- The problem
From the article on the new hearing loss gene, extract everything from "Researchers have previously" down to "in the past.", copied word for word.

- Exercise text

◇ ◇ ◇ ◇ ◇

UM Researchers Identify New Gene Associated with Moderate Hearing Loss

Miller School researchers collaborated with an international team to identify a new gene associated with the most common form of inherited childhood deafness. Published November 1 in the American Journal of Human Genetics, the study led by Mustafa Tekin, M.D., associate professor in the Dr. John T. Macdonald Department of Human Genetics and the John P. Hussman Institute for Human Genomics, found that mutations in the OTOGL gene are a cause of moderate autosomal recessive non-syndromic hearing loss.

Researchers have previously shown that mutations in 40 genes cause autosomal recessive non-syndromic hearing loss, which is usually severe or profound, but varying degrees of residual hearing have been observed in some families. Genes that cause less severe hearing loss have not been well defined in the past.

In the study, “Mutations in OTOGL, encoding the inner ear protein Otogelin-like, cause moderate sensorineural hearing loss,” the researchers used whole exome sequencing to examine the genomic region of a gene previously linked to hearing loss and found the mutation in OTOGL. They demonstrated that OTOGL was expressed in the inner ears of humans, mice, rats, and zebrafish, and researchers from the UM Department of Biology found that disrupting OTOGL in zebrafish led to sensorineural hearing loss.

◇ ◇ ◇ ◇ ◇

- Record set
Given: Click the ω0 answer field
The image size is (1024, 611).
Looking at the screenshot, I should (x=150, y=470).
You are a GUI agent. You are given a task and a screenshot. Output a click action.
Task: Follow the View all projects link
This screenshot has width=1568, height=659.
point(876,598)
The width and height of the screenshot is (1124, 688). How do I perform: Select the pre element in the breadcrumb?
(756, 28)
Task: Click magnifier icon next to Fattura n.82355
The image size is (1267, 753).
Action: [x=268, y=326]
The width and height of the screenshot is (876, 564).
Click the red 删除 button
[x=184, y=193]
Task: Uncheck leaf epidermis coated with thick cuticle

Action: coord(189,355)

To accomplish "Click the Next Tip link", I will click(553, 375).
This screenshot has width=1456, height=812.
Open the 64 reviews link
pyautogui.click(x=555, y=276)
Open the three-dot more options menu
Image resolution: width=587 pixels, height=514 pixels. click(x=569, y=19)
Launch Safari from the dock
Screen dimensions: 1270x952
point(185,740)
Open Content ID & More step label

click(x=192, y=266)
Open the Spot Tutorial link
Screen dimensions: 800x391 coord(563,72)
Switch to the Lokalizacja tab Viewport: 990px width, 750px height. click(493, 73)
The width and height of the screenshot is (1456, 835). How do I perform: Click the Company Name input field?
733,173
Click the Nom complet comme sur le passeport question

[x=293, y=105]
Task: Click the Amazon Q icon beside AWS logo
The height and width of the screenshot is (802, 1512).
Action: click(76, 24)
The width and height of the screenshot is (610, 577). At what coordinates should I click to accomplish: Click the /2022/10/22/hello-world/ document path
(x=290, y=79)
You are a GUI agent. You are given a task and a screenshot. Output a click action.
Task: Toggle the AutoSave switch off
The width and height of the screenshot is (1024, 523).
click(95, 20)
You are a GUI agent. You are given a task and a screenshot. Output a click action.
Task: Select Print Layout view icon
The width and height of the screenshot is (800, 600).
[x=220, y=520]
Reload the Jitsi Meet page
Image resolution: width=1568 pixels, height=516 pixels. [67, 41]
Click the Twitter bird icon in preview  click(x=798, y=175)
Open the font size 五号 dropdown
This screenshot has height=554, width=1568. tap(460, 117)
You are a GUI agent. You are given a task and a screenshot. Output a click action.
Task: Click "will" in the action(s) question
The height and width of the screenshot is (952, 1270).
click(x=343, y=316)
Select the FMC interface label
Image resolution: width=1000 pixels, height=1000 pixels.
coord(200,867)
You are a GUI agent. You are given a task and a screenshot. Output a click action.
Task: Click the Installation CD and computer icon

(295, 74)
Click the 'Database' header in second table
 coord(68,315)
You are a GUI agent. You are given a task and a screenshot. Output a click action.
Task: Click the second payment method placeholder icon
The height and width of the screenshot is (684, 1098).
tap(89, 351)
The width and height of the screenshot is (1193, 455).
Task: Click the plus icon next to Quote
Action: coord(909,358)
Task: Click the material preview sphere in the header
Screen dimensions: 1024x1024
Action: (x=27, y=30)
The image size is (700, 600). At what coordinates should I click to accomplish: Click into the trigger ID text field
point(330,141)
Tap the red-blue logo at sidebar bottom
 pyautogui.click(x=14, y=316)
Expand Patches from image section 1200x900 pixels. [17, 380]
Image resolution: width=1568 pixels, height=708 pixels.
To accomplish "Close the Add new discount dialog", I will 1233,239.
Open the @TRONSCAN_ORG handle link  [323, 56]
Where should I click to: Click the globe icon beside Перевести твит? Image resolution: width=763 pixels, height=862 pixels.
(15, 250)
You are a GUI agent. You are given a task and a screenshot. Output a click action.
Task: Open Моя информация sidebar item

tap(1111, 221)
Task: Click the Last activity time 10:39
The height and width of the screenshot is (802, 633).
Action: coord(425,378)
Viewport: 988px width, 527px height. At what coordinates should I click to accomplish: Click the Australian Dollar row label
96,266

◇ ◇ ◇ ◇ ◇

- Solution for this problem
Researchers have previously shown that mutations in 40 genes cause autosomal recessive non-syndromic hearing loss, which is usually severe or profound, but varying degrees of residual hearing have been observed in some families. Genes that cause less severe hearing loss have not been well defined in the past.